Removal of the antibiotic ciprofloxacin by using a polyvinyl alcohol/agar/maltodextrin composite membrane: Optimization by response surface methodology

Abstract

Polyvinyl alcohol/agar/maltodextrin composite membranes at different ratios are investigated for the removal of the antibiotic ciprofloxacin from water. The factors affecting the adsorption capacity of the as-synthesized membranes include time, pH, temperature, concentration, and dosage of film. The PAM244 and PAM433 membranes are subjected to optimization using response surface methodology model employing the Box–Behnken experimental design model.
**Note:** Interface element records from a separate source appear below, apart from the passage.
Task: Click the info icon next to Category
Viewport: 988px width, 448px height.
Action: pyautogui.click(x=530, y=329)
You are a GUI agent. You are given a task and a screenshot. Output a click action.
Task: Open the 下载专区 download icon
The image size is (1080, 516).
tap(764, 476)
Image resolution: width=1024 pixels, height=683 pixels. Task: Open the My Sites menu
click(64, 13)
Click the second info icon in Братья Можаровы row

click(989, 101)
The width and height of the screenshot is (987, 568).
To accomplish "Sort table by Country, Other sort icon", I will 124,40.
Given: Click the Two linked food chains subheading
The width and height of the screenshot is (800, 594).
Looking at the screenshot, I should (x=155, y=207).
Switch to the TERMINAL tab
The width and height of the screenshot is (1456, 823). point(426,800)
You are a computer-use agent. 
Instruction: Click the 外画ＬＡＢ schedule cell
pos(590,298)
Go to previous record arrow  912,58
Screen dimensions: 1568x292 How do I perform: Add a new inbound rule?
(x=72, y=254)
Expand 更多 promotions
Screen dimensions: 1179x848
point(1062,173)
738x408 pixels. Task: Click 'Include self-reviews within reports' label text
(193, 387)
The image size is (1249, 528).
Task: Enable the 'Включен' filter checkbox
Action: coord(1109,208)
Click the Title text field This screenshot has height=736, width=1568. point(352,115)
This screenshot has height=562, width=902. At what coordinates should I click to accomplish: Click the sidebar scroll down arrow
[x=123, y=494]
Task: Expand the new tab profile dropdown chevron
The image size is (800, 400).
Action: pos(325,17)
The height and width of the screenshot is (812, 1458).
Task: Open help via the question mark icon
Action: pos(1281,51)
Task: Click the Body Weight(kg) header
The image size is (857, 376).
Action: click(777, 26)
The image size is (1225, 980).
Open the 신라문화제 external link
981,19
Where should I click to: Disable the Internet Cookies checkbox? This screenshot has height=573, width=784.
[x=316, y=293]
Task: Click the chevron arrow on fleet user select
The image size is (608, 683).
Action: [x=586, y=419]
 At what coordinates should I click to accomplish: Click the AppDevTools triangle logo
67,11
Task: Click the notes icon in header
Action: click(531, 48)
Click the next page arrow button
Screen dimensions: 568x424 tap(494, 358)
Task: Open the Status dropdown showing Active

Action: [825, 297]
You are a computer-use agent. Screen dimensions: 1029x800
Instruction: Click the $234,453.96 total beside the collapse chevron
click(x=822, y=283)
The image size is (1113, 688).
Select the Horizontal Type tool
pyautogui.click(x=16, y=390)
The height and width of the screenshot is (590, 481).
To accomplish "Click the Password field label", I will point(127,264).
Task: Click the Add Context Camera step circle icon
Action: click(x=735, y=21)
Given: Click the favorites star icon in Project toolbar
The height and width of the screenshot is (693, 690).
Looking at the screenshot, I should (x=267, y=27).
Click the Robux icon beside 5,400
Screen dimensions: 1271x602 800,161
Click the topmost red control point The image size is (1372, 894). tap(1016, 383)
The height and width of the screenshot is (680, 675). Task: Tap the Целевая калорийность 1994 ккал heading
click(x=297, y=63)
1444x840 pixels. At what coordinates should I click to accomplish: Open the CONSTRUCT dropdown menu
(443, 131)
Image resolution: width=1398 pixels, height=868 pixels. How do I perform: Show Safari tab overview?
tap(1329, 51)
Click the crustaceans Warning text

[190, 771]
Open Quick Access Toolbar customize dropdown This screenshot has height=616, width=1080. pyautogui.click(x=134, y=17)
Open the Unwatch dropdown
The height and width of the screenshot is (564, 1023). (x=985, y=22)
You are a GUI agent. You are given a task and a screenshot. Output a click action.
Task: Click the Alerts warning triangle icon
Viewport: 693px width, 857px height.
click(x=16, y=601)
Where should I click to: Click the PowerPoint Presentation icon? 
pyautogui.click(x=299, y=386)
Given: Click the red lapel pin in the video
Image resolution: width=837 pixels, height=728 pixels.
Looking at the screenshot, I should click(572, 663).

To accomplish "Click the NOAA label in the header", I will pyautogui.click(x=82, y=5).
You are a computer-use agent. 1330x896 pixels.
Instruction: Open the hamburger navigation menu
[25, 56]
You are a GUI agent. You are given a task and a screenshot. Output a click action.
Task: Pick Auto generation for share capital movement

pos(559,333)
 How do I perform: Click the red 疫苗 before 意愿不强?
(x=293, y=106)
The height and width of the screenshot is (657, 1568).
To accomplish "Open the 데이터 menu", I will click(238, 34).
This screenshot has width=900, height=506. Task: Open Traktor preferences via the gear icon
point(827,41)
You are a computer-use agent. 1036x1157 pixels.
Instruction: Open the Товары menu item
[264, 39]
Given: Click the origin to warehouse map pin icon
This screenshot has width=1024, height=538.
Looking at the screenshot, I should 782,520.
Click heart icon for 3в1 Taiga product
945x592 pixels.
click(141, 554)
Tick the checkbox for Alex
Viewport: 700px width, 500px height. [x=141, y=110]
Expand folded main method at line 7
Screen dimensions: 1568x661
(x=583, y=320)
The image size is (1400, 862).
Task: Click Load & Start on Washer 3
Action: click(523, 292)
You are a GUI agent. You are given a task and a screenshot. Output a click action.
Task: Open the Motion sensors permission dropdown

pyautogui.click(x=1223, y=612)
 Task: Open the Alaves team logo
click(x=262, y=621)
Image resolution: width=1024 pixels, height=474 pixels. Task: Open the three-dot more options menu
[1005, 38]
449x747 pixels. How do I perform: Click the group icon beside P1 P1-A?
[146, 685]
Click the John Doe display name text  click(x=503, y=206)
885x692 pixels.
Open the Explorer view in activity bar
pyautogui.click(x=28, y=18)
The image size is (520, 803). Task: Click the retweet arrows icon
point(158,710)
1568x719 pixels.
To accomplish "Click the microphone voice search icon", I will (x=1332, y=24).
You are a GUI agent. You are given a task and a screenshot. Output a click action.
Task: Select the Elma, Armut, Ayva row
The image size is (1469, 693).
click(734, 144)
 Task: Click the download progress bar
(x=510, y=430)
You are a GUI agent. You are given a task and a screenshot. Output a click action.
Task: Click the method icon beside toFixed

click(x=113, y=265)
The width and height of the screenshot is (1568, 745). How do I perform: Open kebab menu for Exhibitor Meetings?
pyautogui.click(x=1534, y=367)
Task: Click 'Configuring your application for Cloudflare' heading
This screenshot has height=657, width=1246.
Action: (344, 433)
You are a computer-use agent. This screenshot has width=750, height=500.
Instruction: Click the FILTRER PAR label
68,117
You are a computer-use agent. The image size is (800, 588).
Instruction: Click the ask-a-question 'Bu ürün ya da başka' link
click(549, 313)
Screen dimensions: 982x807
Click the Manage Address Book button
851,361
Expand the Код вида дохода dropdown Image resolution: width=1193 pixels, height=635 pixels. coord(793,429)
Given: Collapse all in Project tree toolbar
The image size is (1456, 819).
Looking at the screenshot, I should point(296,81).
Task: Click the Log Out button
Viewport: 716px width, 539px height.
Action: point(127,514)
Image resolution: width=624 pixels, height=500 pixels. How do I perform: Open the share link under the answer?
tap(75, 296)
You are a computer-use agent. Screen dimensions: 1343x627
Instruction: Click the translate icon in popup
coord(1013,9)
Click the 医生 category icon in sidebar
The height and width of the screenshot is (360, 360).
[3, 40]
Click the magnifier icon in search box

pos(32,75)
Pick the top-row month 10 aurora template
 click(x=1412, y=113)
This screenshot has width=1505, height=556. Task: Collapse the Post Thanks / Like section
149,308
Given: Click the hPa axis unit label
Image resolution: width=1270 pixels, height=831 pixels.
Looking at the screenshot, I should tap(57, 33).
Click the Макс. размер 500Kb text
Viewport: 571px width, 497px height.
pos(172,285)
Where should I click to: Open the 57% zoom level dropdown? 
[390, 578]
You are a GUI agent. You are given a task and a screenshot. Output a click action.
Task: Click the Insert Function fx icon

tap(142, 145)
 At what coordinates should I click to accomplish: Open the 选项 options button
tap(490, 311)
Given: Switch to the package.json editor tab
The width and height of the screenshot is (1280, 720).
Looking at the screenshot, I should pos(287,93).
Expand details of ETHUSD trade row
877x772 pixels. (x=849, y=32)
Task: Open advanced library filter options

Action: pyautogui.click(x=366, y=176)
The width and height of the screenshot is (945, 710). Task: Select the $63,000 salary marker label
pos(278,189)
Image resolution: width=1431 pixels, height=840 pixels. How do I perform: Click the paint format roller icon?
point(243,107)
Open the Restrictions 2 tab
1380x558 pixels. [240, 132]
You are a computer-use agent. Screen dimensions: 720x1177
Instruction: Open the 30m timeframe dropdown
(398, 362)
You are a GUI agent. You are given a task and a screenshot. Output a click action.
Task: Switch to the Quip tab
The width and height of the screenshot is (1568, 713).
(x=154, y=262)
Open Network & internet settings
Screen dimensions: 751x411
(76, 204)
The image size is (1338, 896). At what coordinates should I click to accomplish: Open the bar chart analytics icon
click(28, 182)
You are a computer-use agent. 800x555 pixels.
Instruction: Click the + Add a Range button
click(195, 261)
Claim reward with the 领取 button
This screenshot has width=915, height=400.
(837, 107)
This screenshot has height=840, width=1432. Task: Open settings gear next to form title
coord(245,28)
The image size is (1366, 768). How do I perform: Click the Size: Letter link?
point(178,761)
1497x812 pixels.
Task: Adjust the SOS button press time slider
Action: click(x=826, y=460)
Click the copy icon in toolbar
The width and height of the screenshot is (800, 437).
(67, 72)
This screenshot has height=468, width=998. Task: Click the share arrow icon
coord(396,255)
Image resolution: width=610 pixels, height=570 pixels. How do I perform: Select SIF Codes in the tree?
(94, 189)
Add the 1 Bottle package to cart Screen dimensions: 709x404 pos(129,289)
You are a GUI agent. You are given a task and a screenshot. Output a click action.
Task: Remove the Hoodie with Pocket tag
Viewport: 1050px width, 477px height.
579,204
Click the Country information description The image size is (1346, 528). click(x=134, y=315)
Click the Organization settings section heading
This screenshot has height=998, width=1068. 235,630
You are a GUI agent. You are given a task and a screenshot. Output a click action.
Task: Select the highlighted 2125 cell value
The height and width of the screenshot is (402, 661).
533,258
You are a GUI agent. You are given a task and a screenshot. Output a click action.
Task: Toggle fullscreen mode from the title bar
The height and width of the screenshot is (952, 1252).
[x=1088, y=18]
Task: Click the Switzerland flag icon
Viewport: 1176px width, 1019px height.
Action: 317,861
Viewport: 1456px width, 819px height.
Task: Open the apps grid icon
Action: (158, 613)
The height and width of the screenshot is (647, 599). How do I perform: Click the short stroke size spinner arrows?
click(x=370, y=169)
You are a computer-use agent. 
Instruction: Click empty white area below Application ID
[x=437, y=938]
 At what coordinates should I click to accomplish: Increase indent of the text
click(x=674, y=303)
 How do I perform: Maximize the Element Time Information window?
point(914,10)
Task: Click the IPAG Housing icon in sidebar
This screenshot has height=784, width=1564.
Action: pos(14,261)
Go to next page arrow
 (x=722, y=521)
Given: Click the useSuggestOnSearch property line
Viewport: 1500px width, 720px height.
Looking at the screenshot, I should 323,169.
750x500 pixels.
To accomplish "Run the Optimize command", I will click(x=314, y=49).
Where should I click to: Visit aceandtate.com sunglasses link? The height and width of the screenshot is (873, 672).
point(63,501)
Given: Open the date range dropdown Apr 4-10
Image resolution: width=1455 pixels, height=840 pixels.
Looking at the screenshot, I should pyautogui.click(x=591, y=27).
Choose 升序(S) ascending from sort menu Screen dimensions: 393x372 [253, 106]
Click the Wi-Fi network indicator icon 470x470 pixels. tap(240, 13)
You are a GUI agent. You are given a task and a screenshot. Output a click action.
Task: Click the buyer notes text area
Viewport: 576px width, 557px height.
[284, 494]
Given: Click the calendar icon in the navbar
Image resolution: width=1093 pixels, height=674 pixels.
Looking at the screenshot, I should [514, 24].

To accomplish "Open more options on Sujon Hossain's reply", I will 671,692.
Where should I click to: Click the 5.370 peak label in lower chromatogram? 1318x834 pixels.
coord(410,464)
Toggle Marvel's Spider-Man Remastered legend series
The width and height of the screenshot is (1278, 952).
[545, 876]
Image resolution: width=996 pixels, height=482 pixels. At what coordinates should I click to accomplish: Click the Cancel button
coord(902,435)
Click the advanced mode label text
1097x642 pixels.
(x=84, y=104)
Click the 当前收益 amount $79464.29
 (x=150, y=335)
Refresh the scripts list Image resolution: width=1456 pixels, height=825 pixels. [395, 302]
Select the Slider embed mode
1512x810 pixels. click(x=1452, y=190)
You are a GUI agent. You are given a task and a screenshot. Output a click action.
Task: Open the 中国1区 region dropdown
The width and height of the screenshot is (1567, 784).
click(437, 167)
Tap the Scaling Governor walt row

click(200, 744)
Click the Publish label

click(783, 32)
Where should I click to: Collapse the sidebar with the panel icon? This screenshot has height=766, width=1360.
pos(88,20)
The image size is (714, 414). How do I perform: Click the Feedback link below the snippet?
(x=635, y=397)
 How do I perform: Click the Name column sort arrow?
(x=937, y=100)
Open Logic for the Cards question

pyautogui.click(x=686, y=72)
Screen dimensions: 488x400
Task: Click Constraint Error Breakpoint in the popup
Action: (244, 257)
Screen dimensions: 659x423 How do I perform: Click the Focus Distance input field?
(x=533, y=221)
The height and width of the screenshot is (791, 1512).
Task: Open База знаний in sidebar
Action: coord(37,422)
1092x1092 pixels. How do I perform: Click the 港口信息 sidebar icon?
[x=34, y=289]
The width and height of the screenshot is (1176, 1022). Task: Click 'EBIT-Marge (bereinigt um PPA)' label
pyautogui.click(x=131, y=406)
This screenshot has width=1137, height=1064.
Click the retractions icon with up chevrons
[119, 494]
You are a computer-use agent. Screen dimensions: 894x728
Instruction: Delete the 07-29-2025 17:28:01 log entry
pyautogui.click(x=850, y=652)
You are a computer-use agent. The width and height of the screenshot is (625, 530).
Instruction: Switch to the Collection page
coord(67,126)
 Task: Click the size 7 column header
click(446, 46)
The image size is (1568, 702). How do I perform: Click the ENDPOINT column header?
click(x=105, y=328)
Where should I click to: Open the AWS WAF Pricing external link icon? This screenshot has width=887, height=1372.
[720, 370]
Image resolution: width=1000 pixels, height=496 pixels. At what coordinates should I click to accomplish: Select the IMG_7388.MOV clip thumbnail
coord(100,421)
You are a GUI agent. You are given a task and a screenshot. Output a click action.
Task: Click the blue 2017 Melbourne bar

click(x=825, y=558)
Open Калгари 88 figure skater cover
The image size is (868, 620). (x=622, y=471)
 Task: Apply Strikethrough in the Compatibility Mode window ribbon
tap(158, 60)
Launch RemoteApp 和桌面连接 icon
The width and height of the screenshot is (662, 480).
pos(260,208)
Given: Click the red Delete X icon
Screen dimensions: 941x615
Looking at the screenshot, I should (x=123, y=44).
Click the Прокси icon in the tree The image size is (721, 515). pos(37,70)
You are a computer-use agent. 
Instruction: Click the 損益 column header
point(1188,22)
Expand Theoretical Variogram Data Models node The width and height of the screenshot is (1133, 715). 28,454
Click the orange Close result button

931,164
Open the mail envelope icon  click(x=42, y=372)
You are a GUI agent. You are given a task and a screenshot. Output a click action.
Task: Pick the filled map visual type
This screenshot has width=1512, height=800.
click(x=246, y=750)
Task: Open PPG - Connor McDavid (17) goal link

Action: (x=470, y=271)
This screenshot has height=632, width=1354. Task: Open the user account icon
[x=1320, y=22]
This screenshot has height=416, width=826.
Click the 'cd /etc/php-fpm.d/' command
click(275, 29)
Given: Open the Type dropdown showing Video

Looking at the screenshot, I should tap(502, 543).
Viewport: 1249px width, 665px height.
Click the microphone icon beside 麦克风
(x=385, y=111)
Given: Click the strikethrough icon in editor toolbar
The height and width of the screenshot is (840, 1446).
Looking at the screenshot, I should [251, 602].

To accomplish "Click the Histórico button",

The optimal model has shown compatibility between the experimental value and the predicted value of the model. The correlation coefficients of PAM244 and PAM433 are recorded as R2 = 0.999 and R2 = 0.991, respectively. The model also proposes the optimal parameters. For PAM244, the adsorption capacity predicted from the model is 11.52 mg g–1 (42% of efficiency) at pH 5.89, a concentration of 41.28 mg L–1, over a time period of 19.87 min, and dosage of film 2.08 g L–1. For PAM433, the adsorption capacity predicted from the model is 10.46 mg g–1 (40% of efficiency) at pH 6.07, a concentration of 41.24 mg L–1, over a time period of 19.59 min, and dosage of film 2.16 g L–1. To enhance the potential of the material, the membrane reusability is also examined with the number of reuses being three times with the PAM244 membrane and twice with the PAM433 membrane.